Kaiser Friedrich todt!

Wohl sah ich Herrscher steigen von den Thronen
Gebeugt von pflichterfüllter Jahre Last,
An Ehren reich, beweint von Millionen,
Und sah den Tod mit unwillkommner Hast
Die Knochenhand ausstrecken nach den Kronen
Auf Häuptern, blühend in der Jugend Glast,
Doch keinem ward im langen Lauf der Zeiten
Ein Los, wie Dir, Friedrich dem Todgeweihten!

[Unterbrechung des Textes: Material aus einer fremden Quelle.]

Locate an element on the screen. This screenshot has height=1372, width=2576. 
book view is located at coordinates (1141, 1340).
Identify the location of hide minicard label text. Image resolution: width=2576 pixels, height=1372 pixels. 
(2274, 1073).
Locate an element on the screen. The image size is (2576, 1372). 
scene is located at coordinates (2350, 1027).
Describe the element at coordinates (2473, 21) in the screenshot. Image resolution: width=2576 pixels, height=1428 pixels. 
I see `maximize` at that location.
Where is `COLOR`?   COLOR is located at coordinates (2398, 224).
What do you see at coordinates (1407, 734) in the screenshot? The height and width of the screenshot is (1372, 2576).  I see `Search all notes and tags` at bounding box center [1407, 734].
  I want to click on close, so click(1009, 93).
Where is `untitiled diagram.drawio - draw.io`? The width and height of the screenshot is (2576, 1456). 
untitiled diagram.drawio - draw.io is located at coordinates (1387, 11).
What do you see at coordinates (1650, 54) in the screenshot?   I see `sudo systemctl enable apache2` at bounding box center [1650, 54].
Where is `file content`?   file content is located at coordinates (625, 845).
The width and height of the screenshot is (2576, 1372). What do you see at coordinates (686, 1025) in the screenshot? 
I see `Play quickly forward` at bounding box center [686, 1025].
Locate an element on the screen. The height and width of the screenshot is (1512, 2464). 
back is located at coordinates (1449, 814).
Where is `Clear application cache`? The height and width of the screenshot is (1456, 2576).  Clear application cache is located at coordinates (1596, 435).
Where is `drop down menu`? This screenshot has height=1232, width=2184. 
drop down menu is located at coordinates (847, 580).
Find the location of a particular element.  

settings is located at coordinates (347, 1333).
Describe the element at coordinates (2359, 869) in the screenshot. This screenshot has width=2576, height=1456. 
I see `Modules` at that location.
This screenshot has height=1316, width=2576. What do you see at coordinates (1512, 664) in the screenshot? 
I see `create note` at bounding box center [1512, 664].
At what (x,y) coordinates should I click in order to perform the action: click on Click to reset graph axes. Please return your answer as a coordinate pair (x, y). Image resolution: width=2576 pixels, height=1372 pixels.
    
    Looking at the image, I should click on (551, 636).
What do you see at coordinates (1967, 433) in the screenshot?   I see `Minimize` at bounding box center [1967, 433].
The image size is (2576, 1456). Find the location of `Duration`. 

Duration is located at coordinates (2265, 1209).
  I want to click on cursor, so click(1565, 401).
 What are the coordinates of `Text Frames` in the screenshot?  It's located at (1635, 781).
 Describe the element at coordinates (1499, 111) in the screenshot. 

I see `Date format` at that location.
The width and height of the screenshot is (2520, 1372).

Schneestürme rasten, als in winterkalter
Lenznacht Du einzogst in des Reichs Gebiet,
Ein Kaiser Du im stolzen Mannesalter –
Da stand er, dem kein Sterblicher entflieht,
Schon hinter Dir, der dürre Sensenhalter,
Doch keiner Muskel banges Spiel verrieth,
Wie er Dir drohte mit geschwungner Hippe;
Hell blieb Dein Aug’, es lächelte die Lippe.

Und ob er gleich schon an dem Purpur zerrte,
Hinüberdeutend nach der nahen Gruft,
Und ob er gleich in mitleidloser Härte
Des Bettlers Gut, die freie Gottesluft
Dem Kaiser Dir, dem Gottgesandten, sperrte,
Doch festen Schritts am Rand der dunklen Kluft,
Wie je ein Held auf glanzerhellten Bahnen,
Stiegst Du empor zum Throne Deiner Ahnen.

Wir kannten Dich! Bei der Trompete Tönen
Zum Sieg oft rief uns Deiner Stimme Laut,
Stolz überhallend der Geschütze Dröhnen;
Und ach wie mild, wie freundlich und wie traut
Klang sie zum Preis des Edlen und des Schönen,
Was Friedenskunst erschaffen und erbaut,
Im Scherz wie hell, daß alle Sorgen schwanden –
Nun wie ein Hauch aus fernen Geisterlanden!

Doch frei noch hob Dein edler Geist die Schwingen,
Frei schlug Dein Herz, und was in kühnem Flug
Der Geist ersann, in mühevollem Ringen,
Womit das treue Herz sich sorgend trug,
Daß es den Völkern Segen möge bringen,
Thatst Du’s uns kund mit festem Federzug:
Ein Friedensfürst zu sein gleich dem Verklärten,
Das war der Ruhm, den Geist und Herz begehrten.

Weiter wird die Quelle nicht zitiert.